> [Brano da leggere]
SOLSTIZIO E SAN GIOVANNI D'INVERNO 2014

         
           I molti Lettori che seguono questo blog, prediligendone il taglio eminentemente indirizzato all'approfondimento di tematiche specifiche del contesto esoterico-simbolico-iniziatico, in questi ultimi mesi si sono uniti a quella molteplicità di amici fraterni che palesano un forte, crescente, disagio nel "far parte" di un qualche contesto massonico organizzato, indipendentemente dall'ampiezza o meno della compagine associativa.
 
           C'è chi si rammarica della "inconsistenza" dei lavori svolti tanto nelle singole Logge che nel generale contesto di appartenenza (con conseguente assenza di crescita tanto nel percorso culturale che in quello dell'animo, dello spirito); c'è chi si dice stufo di contribuire finanziariamente alle spese più o meno "folli" e/o "ingiustificate" e/o (più o meno) "personali" dei propri vertici; c'è chi intende sottrarsi alla logica perversa delle "promozioni" (più propriamente, aumenti di "salario" e di "luce") a raffica che ciclicamente (guarda caso, quasi sempre in concomitanza con il taglio del panettone o della colomba, e all'approssimarsi della pausa estiva) premiano (e affliggono... specie finanziariamente) dei soggetti senza tenere in alcun conto la loro reale preparazione; c'è chi si accorge di essere "capitato" in contesti dove di massonico c'è solo la targa fuori della porta, mentre all'interno si opera all'insegna degli "affari" e del personale assolutismo di chi, al vertice, usa le persone per perseguire esclusivamente delle proprie finalità, fors'anche intese a conquistare e/o gestire quel "potere" profano che è fondamentalmente estraneo alla vera pratica massonica.

          Ma queste sono solo le circostanze più frequentemente riscontrate.
 
           Per poter correttamente valutare i termini di questa vera e propria crisi del "sistema massoneria" in Italia, occorre andare molto indietro nel tempo: diciamo, almeno di 30 anni.  Occorre leggere e orizzontarsi nel dettaglio delle cronache, includendovi anche la ricerca di quegli episodi intrisi di un qualche elemento con valenza storica come pure quegli elementi di "vita massonica" che - rimbalzando da un lato all'altro della nostra Penisola - hanno costituito spia fedele di accadimenti dai toni più varii ma comunque rivelatisi - specie nel lungo periodo -  devastanti per la Massoneria Italiana.

> [Alcuni record]
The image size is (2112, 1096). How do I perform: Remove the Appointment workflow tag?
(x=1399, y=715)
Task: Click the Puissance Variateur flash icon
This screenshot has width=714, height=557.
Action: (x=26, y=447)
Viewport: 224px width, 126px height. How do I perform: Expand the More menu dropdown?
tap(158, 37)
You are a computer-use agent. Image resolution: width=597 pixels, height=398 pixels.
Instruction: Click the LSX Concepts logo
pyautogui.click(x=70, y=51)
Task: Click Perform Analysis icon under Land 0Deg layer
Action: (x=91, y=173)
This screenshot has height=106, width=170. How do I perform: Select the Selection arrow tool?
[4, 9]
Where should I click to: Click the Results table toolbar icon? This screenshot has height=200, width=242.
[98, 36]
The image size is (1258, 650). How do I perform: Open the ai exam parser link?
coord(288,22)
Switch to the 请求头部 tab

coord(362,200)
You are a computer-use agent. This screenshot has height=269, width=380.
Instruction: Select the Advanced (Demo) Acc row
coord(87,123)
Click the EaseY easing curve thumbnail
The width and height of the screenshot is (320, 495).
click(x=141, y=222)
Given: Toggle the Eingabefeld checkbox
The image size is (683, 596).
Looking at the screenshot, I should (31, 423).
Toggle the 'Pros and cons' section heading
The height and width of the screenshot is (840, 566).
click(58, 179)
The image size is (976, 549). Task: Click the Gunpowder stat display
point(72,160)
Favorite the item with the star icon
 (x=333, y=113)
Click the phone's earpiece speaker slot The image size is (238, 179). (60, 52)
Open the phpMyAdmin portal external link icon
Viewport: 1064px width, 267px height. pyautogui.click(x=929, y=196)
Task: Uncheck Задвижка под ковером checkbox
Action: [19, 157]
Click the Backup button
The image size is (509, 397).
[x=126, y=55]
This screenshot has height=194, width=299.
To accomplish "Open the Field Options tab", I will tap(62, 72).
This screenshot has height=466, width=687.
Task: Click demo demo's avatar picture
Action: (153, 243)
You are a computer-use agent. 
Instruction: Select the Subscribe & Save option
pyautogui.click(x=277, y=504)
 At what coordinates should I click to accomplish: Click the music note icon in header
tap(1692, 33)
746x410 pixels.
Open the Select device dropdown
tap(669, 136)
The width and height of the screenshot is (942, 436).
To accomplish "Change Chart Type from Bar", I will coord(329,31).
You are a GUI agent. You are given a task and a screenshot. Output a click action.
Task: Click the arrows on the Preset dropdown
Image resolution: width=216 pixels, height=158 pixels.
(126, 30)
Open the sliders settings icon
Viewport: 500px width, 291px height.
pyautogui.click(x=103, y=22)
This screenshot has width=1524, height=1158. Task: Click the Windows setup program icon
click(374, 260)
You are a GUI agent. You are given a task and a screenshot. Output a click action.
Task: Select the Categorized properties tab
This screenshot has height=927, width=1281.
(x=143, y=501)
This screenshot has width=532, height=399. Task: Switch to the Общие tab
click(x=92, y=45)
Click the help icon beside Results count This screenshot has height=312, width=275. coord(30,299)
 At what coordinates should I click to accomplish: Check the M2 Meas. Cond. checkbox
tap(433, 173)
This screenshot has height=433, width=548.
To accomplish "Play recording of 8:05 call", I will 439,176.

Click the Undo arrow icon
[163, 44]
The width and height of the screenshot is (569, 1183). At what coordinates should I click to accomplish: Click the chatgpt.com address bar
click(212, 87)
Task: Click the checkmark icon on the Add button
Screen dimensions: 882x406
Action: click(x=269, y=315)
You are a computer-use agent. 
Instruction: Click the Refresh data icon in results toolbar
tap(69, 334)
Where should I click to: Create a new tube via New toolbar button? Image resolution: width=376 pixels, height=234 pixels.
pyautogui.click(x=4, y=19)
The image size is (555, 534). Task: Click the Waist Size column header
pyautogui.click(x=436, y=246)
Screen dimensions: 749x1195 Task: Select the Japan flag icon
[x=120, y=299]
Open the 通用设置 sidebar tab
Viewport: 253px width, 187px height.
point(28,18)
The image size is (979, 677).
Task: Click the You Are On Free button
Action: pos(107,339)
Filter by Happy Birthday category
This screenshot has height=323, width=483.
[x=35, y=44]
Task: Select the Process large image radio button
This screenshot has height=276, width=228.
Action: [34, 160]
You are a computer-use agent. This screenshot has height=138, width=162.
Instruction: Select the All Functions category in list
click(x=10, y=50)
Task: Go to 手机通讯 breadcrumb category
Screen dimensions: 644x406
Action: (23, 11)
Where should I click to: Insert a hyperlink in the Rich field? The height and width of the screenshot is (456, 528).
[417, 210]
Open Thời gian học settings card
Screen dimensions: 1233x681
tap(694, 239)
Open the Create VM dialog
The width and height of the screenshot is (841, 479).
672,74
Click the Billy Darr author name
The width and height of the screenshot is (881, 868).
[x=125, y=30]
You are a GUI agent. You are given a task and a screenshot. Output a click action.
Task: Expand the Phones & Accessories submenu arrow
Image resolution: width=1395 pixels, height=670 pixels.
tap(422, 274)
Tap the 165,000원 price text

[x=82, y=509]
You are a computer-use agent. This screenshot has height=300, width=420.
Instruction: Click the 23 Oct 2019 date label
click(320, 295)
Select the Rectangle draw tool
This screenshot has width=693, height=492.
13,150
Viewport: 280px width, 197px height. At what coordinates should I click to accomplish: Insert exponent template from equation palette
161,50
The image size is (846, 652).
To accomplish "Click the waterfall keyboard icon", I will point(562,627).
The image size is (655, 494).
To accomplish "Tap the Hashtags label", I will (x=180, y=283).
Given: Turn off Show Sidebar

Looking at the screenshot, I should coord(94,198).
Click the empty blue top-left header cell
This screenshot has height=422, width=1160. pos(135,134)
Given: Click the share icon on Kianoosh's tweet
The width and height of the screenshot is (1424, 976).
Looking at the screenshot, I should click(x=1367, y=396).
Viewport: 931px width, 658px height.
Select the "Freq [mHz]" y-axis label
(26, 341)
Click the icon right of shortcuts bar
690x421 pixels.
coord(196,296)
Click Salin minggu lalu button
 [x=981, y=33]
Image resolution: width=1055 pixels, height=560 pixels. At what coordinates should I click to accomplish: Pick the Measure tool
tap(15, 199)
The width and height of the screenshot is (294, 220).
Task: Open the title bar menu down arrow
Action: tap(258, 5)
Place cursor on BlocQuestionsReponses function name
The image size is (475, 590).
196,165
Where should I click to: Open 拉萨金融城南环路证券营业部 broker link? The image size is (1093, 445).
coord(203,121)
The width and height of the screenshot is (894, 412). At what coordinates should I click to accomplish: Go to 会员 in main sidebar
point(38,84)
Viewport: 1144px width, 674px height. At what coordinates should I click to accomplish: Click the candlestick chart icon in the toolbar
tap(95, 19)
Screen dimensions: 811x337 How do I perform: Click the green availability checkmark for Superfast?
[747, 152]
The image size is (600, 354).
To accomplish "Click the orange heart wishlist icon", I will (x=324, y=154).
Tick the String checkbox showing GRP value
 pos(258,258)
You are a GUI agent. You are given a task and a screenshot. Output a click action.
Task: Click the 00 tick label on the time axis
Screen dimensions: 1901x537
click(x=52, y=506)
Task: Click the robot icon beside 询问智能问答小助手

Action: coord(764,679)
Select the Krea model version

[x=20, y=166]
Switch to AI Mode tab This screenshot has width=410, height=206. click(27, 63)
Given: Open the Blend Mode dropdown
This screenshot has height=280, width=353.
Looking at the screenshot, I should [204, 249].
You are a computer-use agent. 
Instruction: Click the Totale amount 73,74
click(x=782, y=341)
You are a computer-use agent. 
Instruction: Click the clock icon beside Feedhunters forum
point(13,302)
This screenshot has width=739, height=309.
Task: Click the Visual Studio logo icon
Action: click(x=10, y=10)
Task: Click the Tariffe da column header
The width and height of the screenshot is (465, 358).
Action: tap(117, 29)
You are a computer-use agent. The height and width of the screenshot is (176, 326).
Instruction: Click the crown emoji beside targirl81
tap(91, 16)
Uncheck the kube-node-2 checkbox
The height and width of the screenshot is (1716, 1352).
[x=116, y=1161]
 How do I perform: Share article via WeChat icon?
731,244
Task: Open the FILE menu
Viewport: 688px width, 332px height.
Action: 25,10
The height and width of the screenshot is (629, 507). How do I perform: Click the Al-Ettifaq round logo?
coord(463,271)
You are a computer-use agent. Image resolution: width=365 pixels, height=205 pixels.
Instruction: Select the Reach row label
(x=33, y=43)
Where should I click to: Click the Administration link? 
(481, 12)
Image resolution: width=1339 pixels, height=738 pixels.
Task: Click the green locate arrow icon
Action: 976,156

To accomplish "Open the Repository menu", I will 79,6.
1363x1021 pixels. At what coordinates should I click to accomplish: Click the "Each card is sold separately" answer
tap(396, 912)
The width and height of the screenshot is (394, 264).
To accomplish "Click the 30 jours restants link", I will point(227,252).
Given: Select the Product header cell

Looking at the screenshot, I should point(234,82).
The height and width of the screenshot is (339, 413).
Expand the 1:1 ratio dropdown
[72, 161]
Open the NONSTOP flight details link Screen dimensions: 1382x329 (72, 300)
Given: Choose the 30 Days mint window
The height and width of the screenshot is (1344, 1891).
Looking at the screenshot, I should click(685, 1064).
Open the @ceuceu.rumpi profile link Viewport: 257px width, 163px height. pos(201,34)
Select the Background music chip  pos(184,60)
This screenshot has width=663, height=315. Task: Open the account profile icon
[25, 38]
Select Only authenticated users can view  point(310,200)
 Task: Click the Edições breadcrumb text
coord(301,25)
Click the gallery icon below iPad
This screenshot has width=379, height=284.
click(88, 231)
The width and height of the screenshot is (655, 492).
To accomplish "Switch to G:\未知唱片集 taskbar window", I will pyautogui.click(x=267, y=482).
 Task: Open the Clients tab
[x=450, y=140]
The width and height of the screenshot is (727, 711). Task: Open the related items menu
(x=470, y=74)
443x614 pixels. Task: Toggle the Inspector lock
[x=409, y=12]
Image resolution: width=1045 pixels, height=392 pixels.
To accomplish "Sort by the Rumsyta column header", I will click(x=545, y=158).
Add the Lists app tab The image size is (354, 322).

> [Esercizio]
Prosegui il brano sulla crisi della massoneria in Italia, riprendendo subito dopo l'ultima frase riportata.

> [Soluzione]
 
           Così, non si può fare a meno di evitare possibili - e deleteri - attacchi di "buonismo", concentrandosi le critiche sugli aspetti più deteriori  del contesto in esame piuttosto che non su quelle azioni "buone" e "positive" realmente poste in essere. L'attenzione non può concentrarsi se non sugli aspetti contrassegnati dal pesante interessamento delle cronache nonchè dagli interventi accertativi o sanzionatori della Magistratura, come pure sugli aspetti dove le "buone" e "positive" azioni erano in realtà delle mosse di marketing mirate alla visibilità esterna, alla vendita di pubblicazioni e gadget varii, allo stimolo di attività di proselitismo (vere e proprie attività "promozionali", ben presto rivelatesi un boomerang per l'inconsistenza su cui erano basate, creando solo "iscritti" dall'andamento ondivago e - purtroppo - quantomeno massonicamente ignoranti). 

             Da contesto fortemente selezionato - anzi: originariamente  fortemente improntato alla selezione, com'era fino agli anni '60 del 1900 - la Massoneria Italiana (ovviamente, in senso generale: qui evitandosi ogni specificità) si è via via trasformata in un fenomeno di massa, per taluni aspetti persino popolare: così perdendo molto della propria impronta tradizionalmente legata agli ambienti più colti, e quindi di per sé più selezionati, della società.    A priori, va anche chiarito che ogni possibile - e qualunquistica - critica che la Massoneria per così dire "elitaria" (ma sarebbe meglio dire, "la Massoneria delle Tradizioni" ovvero "la Massoneria della gente preparata e capace") possa essere intesa come "discriminatrice" e "chiusa", è del tutto inconsistente e fuorviante, ed è mossa da chi dell'Arte Reale ne sa poco o niente ed è - invece - inbibitato  di altre dottrine di tipo socio-politico spesso impregnate di coriaceo ateismo ovvero di radicata avversità verso ogni forma di religiosità. 

            Purtroppo, oggi la Massoneria - equivocandosi sulla natura esclusivamente e squisitamente amministrativo/legale,  tipica nella  formula dell'ente "associazione" - si è trasformata in "sodalizi", "circoli", "club" e persino in "service club", trattando dei propri iscritti (stante l'esistenza di liste, ossia di piédilista interni: cioè, elenchi sui quali vengono iscritti o trascritti i dati individuali e personali)  come di "soci", "tesserati" e "appartenenti" (sottolineando però, in quest'ultimo caso, il concetto polivalente di "parte":  ossia, stare con una "parte", o "essere parte" di un contesto dove l'insieme di "altre parti" costituisce un aggregato unico: quell'aggregato dai più conosciuto come Grande Loggia o Grande Oriente o similia).  

            Situazioni tutte che hanno allontanato dalle originarie radici, secolarizzando al massimo il contesto in nome del costante richiamo ad un laicismo sempre più deteriore, tale da annullare la parte mistica e fortemente idealista: così la Massoneria, da forza fortemente equilibratrice a livello sociale, al di sopra - e di molto - delle passioni politiche (e della fede religiosa individuale) e quindi delle faziosità, si è resa permeabile agli influssi più negativi della società, subendoli.  Anzi, molto spesso ha seguito le cronache, assumendo posizioni conflittuali con la propria anima più profonda,  con la propria storia e cultura, con la stessa alta filosofia che presidia il reale significato dell'essere Massoni.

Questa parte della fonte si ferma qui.